Les staliniens recourent gentiment au " féodalisme " pour expliquer la guerre civile espagnole et dénoncer comme agent du fascisme quiconque ose ne pas être d'accord en cela avec eux.. Les journalistes staliniens; qui écrivent en dehors de la presse du parti ont toutefois moins de chance.  Ils doivent compter avec certains phénomène évidents.  S'il s'agit d'une lutte contre le féodalisme, pourquoi la bourgeoisie industrielle se range-t-elle aux côtés de Franco ?

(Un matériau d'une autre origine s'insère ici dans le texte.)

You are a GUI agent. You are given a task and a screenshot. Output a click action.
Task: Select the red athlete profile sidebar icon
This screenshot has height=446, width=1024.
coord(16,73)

Le journaliste stalinien Louis Fischer écrit :

"Assez étrangement, la petite classe industrielle espagnole soutenait la position réactionnaire des propriétaires fonciers.  Les industriels auraient dû bien accueillir une réforme agraire qui aurait créé un marché intérieur pour leurs produits.  Mais ils ont cru que ce n'était pas seulement l'économie qui était en question.  Ils ont eu peur que la distribution des terres à la paysannerie ne dérobe le pouvoir politique aux classes possédantes.  Dès lors, les industriels, qui auraient dû encourager la République dans sa tentative d'opérer une révolution pacifique, laquelle aurait enrichi le pays, se sont-ils ligués de fait avec les propriétaires fonciers réactionnaires pour empêcher toute amélioration et toute réforme."

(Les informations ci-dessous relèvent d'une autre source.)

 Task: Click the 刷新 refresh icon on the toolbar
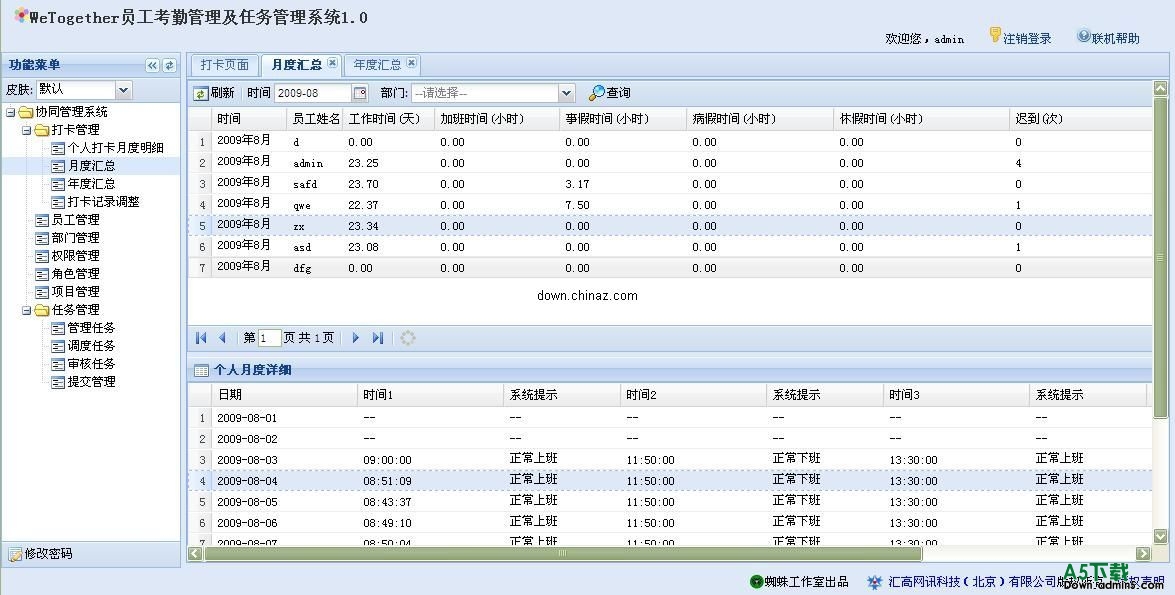pyautogui.click(x=199, y=92)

(La guerre en Espagne, publié dans la Nation.)

Il ne vient pas à l'esprit de Fischer de se demander si le propriétaire foncier et le capitaliste ne sont pas la même personne, ou n'appartiennent pas à la même famille, ou si l'industriel, dépendant des banques, n'a pas peur pour les hypothèques bancaires sur la terre.  Mais même de la manière dont Fischer pose le problème, la réponse est claire : l'industriel craint la diminution du pouvoir politique des classes possédantes.  Pourquoi ? Parce que l'affaiblissement du pouvoir policier permet aux travailleurs de son usine de s'organiser et de miner ses profits.  L'explication laborieuse de Fischer lui-même en donne la preuve : le fascisme espagnol n'est pas l'arme du féodalisme mais celle du capitalisme.  Il ne peut être combattu victorieusement que par la classe ouvrière et la paysannerie, et par elles seule.